In this ML classification task we look at the building a user defined function to plot our predictions. In classification it becomes very important to understand if your errors are False Positives or False Negatives as your business use case will have very different real-world costs to them.
An unpruned decision tree as the propensity to overfit because it just keeping growing around every little nook and cranky in our dataset. As data scientist we need to learn to control our model because an overfit model won't just give bad predictions it could give crazy predictions.
Controlling if our model is overfitting by using hyperparameters like max_depth will to a lot to prevent overfitting. However, it generalizes that both sides of the decision tree at truncated at the same depth where one side of the tree might benefit from more splits without overfitting.
In post-pruning we grow a tree and let after examing each branch we prune the necessary ones. The post-pruning technique we will use is the cost complexity path technique where we look at the ccp_alpha hyperparameter and using a for loop examine the tree's accuracy as we slowly increase the ccp_alpha hyperparameter to determine where we should set the parameter to let each branch grow it's optimal depth.

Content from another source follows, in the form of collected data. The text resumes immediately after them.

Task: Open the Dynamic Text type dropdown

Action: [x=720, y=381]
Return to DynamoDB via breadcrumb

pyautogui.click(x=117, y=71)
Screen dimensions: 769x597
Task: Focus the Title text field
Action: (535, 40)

We plot the accuracy train and test scores for the unpruned decision tree and the prepruned decision and the postpruned decision tree. We can see that we achieve a much-improved score with the prepuning techniques like setting the max_depth. ccp_alpha is much harder to set and we grow out our tree and study the tree to determine where to set ccp_alpha to allow each branch to grow it's optimal amount without overfitting. We achieve a smaller increase in the accuracy scores of our test set with this technique but optimize our model further.